1-Oleoyl-2-acetyl-sn glycerol (OAG)-induced currents were measured using the whole-cell patch-clamp technique with an EPC-10 patch-clamp amplifier (HEKA Elektronik, Lambrecht/Pfalz, Germany). Patch electrodes with a resistance of 3–4 MΩ (when filled with internal solution) were made from 1.5-mm borosilicate glass capillaries (Sutter Instrument, Novato, CA, USA). Voltage-clamp experiments were performed at a holding potential of −40 mV, with recordings sampled at 2.0 kHz and filtered at 2.9 kHz. To analyze I–V relationships, ramp pulses from −100 to 100 mV over 250 ms were applied every 30 s. Cells were allowed to settle in the perfusion chamber in external solution containing 140 mM NaCl, 5.6 mM KCl, 1 mM MgCl2, 2 mM CaCl2, 10 mM HEPES, and 10 mM glucose (pH 7.4). The pipette solution contained 120 mM CsOH, 120 mM aspartate, 20 mM CsCl, 2 mM MgCl2, 5 mM EGTA, 1.5 mM CaCl2, 10 mM HEPES, 2 mM ATP-Na2, 0.1 mM GTP, and 10 mM glucose (pH 7.2, adjusted with Tris base). Cells were superfused with standard external solution in the presence or absence of OAG applied focally using a Y-tube perfusion system. Cells were stimulated with TGF-β1 for 24 h and recorded 3 h after plating on glass coverslips. Pyrazole (Pyr, 10 μM) 2 was focally applied to cells beginning 3 min before OAG stimulation.

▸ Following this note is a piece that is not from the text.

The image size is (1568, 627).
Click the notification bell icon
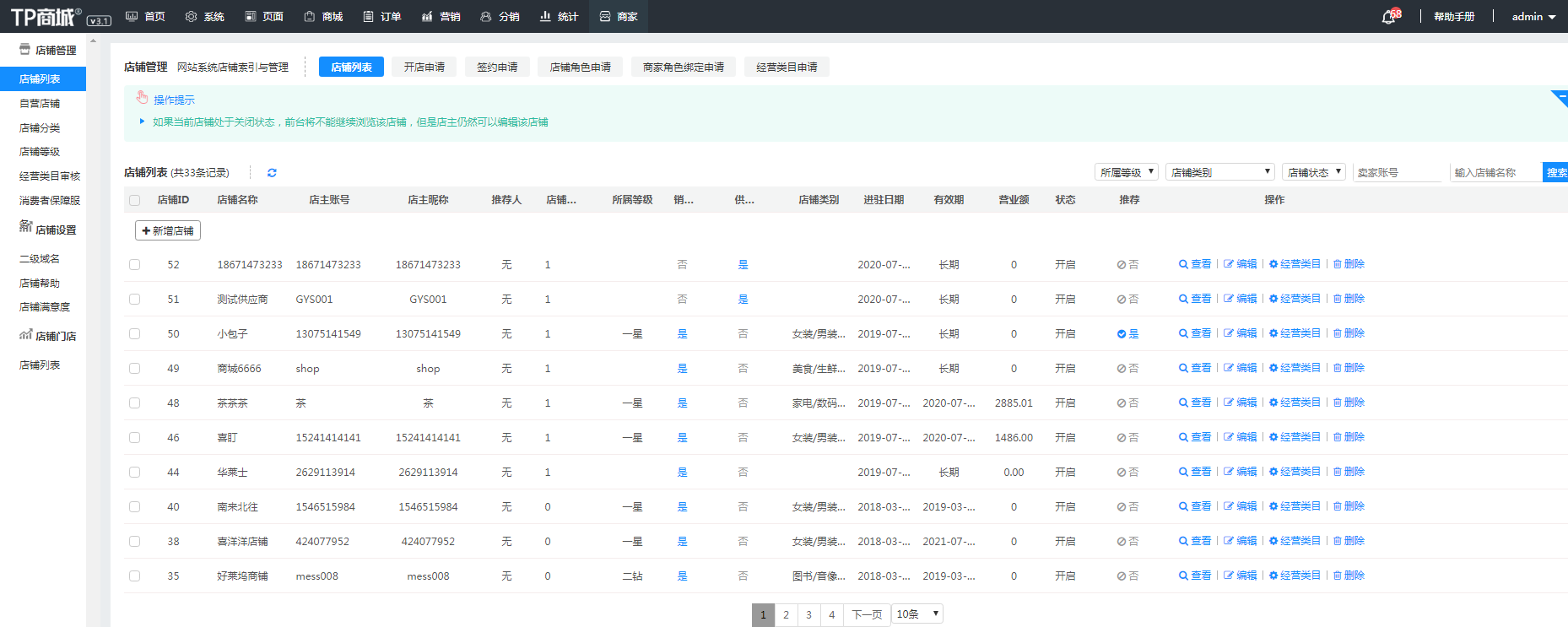click(x=1388, y=17)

Boyden chamber cell migration assay

Cell migration was measured with a Boyden chamber assay. Mouse VSMCs were serum-starved overnight and seeded into the upper chamber of Transwell culture inserts (8-mm prepolycarbonate membrane; Corning, Corning, NY, USA). PDGF-BB (50 ng/ml, human recombinant; R&D Systems, Minneapolis, MN, USA) was added to the bottom chambers. Six hours after PDGF treatment, nonmigrating cells on the upper surface of the filter were removed, and migrated cells on the lower surface of the filter were permeabilized and stained with hematoxylin (MilliporeSigma). Cells were observed by inverted microscopy with ×10 objective lens and counted. Four fields/Transwell insert were analyzed. Averaged data from 3 independent experiments were calculated.

Cell proliferation assay

Mouse VSMCs were seeded into 12-well plates (1 × 104 cells/well). After serum starvation overnight, cells were treated with 50 ng/ml PDGF-BB. Cells were trypsinized and counted with a hemocytometer every 24 h until 7 d after treatment.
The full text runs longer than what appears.